While being a professional does allow me some access to sources out there who cater to photographers, I usually go back to Shutterfly http://www.shutterfly.com/ for holiday gifts. I’ve also used MPIX http://www.mpix.com/, and Vistaprint http://www.vistaprint.com/. These online vendors cater to everyone. Their pricing is competitive in the retail market, which doesn’t make them a viable option to use when I’m selling the work, since I need wholesale pricing in order to be able to realize a profit. But for gifts, it’s reasonable. Most importantly, I find that the quality is good, depending on the item.

Shutterfly does a great job on calendars and photo books. The calendar templates are easy to use and you can upload as many photos as you want. They have a wide variety of designs to start with and you can select the number of images you want to use on each page. Another feature I like of theirs is that not only can you assign special dates within the year (Joe’s birthday, our anniversary, etc.) you can now add a photo to the date. It’s really nice for the visual queue for a date you want to remember. The paper stock they use for calendars is a nice durable cardstock which comes packaged in individual plastic zip bags. I’ve also done several photo books on Shutterfly and they’re crisp and bright and well bound.

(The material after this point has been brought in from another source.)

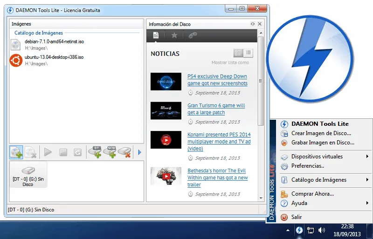Click the Add SCSI virtual drive icon
Screen dimensions: 373x239
(110, 152)
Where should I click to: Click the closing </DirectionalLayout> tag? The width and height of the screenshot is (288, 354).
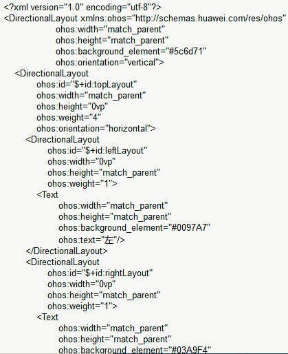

MPIX has undergone changes in the past year as they transition from a “photographer’s” lab to a broader base. That’s just my analysis and I could be wrong about their strategy. Their partner lab, Miller’s is the site used by photographers who want to create albums of wedding photos for clients and other client centered products. MPIX is good for prints and framed or mounted artwork. If you want your photo of the waterfront where you spent your honeymoon printed on metallic paper and mounted to a foamcore board, MPIX can do that and get it to you in 2 days. I use them for my gallery prints. Their quality is fabulous. What I don’t like is that after a certain period of time, your photos will be deleted from your albums. I guess this is an effort to save space, but I like to be able to go on and order the print I need and not have to keep uploading images repeatedly.

Vistaprint seems to be everywhere these days. They advertise on eBay and once you’re on their mailing list, you’ll get emails about every sale and promotional item they’ve got, and they’ve got a lot. The things that I’ve had a lot of success with and found the pricing and quality to be good enough for me to resell are the postcards and notecards. I’ve designed and purchased many different layouts. They’re also good with business cards (cheap!) and rubber stamps and stickers, all of which I use as part of my branding for my business, to create a cohesive, intentional marketing effort. For holiday and other gifts, they do offer Christmas cards and postcards, which I would imagine would be of the same quality. Last year I ordered a few calendars just to see what they’re like, as I had received an email stating they were FREE (got to pay shipping) and found myself engaged in the design only to find that Vistaprint charges $4.99 per image to upload your photos. They must have been running some kind of special (they always seem to be doing that) or I would not have paid upwards of $60 to upload a dozen photos. And I was disappointed by the quality – thin flimsy paper with cheapy feeling plastic ring bind, like this was a school project and not a professionally designed calendar – not good enough for me to sell and the prices to buy make them unrealistic to do so. My advice with Vistaprint: stick with the things they do well – business cards, postcards, notecards, stamps. Something I truly dislike with this site is that when clicking through a promotional email and logging into your account, the pricing often changes. Something advertised as free somehow ends up as $7.99 once it gets to your cart. By that time you’re so invested in the item that you get it anyway. They offer a ton of other “services” and products and it can be hard to just get to the end because you’re bombarded with marketing. But if you get through it all, some items are worth it.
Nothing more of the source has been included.